La France a "Les misérables" et le Danemark tient maintenant son "Shorta" à un degré moindre. Après une bavure, deux policiers aux caractères diamétralement opposés vont faire équipe pour se retrouver encerclés dans une cité à dominance maghrébine. Film sous haute tension du début à la fin, les cinéastes font tomber certains clichés, le tout saupoudré de violence comme avec la scène de l'ascenseur. D'un réalisme absolu, les danois signent un film glaçant sur les banlieues de leur pays.
Bon petit suspense d'action en forme de guérilla urbaine au cours d'émeutes, " Shorta ", un film danois, remplit son contrat sans déborder d'originalité. Le rythme est nerveux, l'ambiance anxiogène et les acteurs font le job. Calibré mais honnête.

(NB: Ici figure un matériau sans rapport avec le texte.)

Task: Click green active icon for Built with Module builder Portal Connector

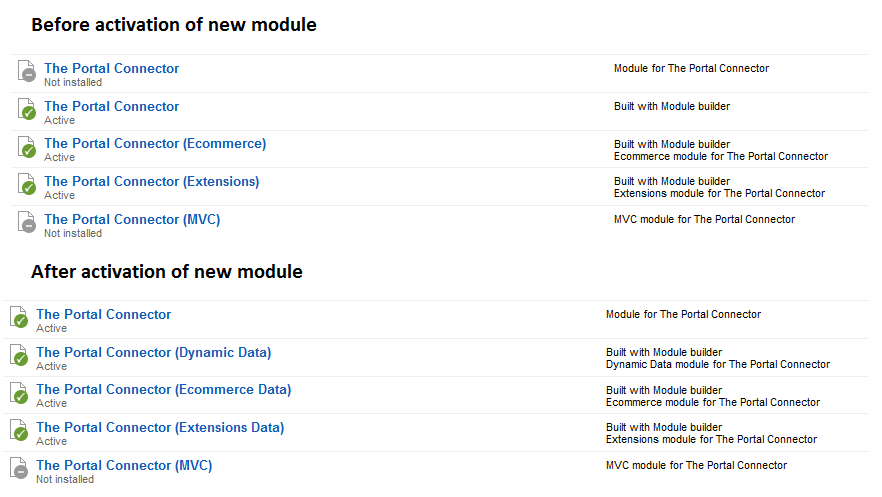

Les violences policières ne sont pas une spécificité américaine ni française, y compris quand elles s'accompagnent de racisme et/ou de xénophobie. Shorta, premier long-métrage tourné à 4 mains, s'inscrit en tous cas dans une actualité toujours brûlante et par divers côtés pourrait ressembler à une version danoise des Misérables. Jusqu'à un certain point, puisque dans ce film de genre, avec sa traditionnelle dualité bon flic/mauvais flic, les auteurs s'en réfèrent notamment aux premiers films de Walter Hill. Le commentaire social est présent, avec un récit qui se situe entièrement dans un quartier pas sans cible, comprenez hostile à la police, surtout quand une bavure vient d'être commise. Néanmoins, c'est l'action qui prévaut assez vite, avec ses deux policiers pris au piège dans une véritable souricière. Le film est intense et riche en adrénaline et assume sa subjectivité en épousant la vision des représentants de l'ordre, non sans laisser au spectateur le choix de juger leurs faits et gestes. C'est plutôt malin de la part des réalisateurs même s'ils se montrent un peu moins persuasifs dans les interactions entre les différents personnages. L'on comprend bien que Shorta n'a envie de stigmatiser personne et d'éviter un manichéisme facile mais il en résulte quelques cafouillages narratifs, cependant mineurs, et qui n'altèrent l'efficacité de l'ensemble que de façon minime. Toutefois, ce n'est pas être chauvin que d'affirmer que Les misérables se situe bien au-dessus de Shorta, de par son ampleur et de par son ambition.